<Anchor> The

authorities are struggling to come up with countermeasures, saying that if Jo Doo-soon, a child sex offender, is released in December, he will return to where he lived.

The victims' families said they had decided to leave Ansan, saying it was difficult for Jo Doo-soon to re-isolate.

This is reporter Jo Yoon-ha.

<Reporter> In

response to Doo-soon Cho's remarks that he would return to Ansan after being released from prison, the victim's father asked him to keep his promise in 2009, saying that the Minister of Justice at the time of Gwi-nam Lee declared permanent quarantine.

However, the victim's father said the victims' family eventually decided to leave Ansan when the government actually drew a line for re-quarantine, including detention.

In a phone call with SBS, the victim's father said, "I am leaving Ansan because I can't stop Mr.
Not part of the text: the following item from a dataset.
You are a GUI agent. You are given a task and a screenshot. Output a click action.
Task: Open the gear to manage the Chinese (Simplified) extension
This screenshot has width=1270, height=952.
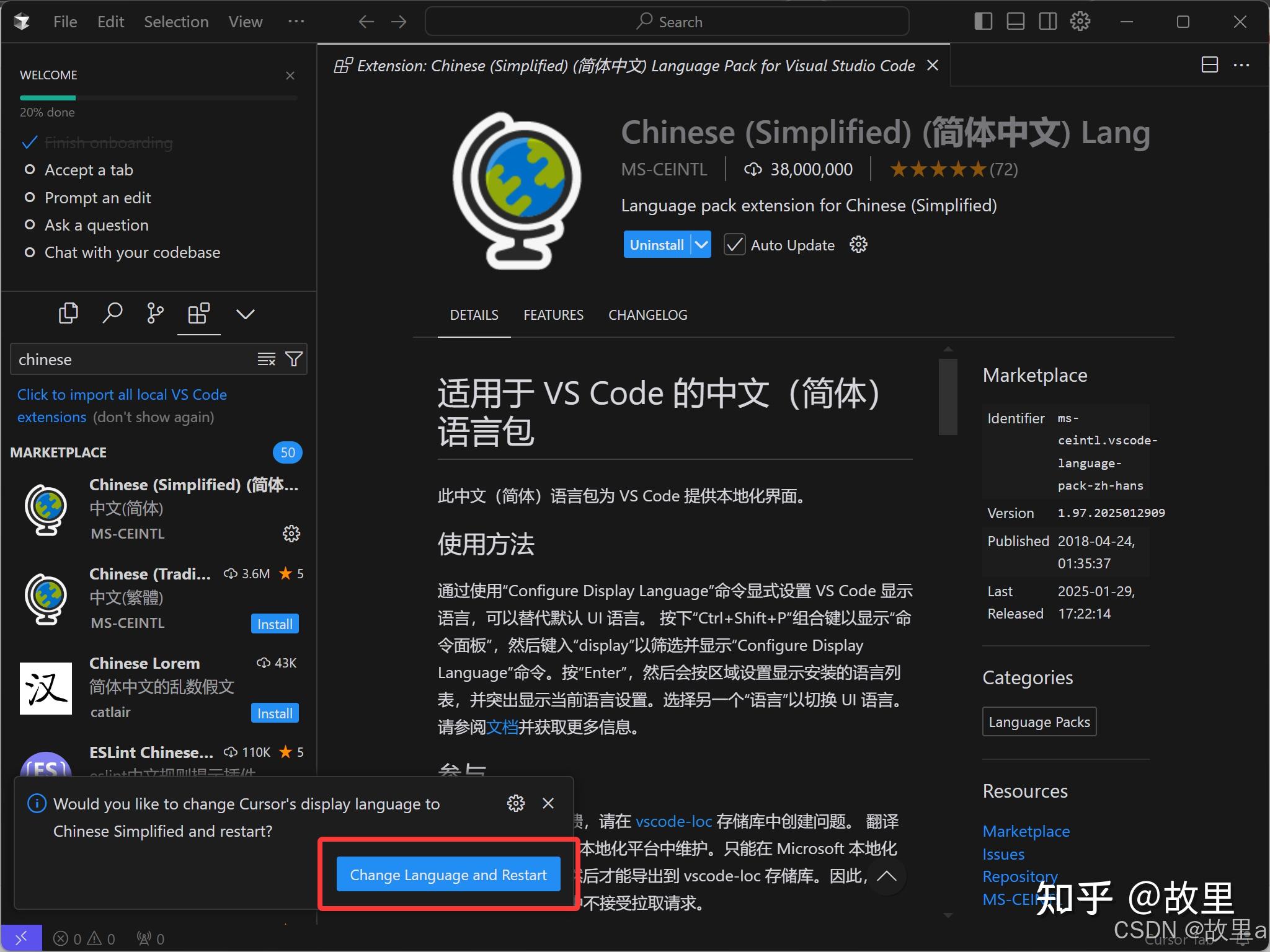click(x=291, y=534)

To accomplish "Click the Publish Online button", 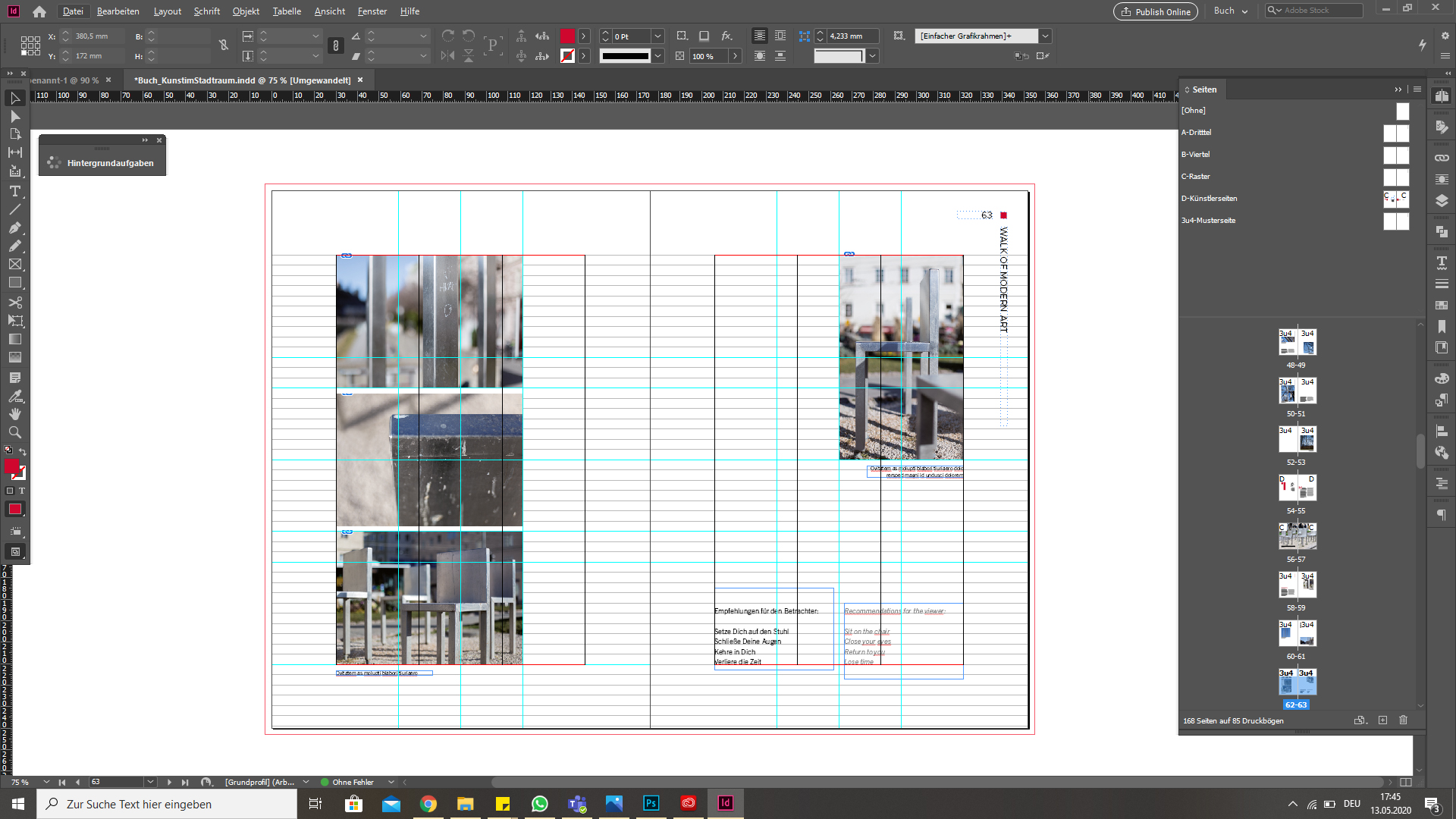I will pyautogui.click(x=1155, y=11).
Jo from coming to Ansan, and I can't quarantine it. We made up our mind to move."

It is said that the victim, who had been reluctant to leave Ansan, agreed to move.

However, it has not been decided when and where to move, and it is known that economic issues must be considered.

The family's decision to move was largely due to the anxiety that Jo Doo-soon could face him again when he returns to Ansan.

Victims' families are appealing that they cannot be relieved with measures such as expanding CCTV, 24-hour location tracking, and one-on-one dedicated surveillance.

Countermeasures are needed to prevent crime victims from having to leave their homes to avoid the perpetrators.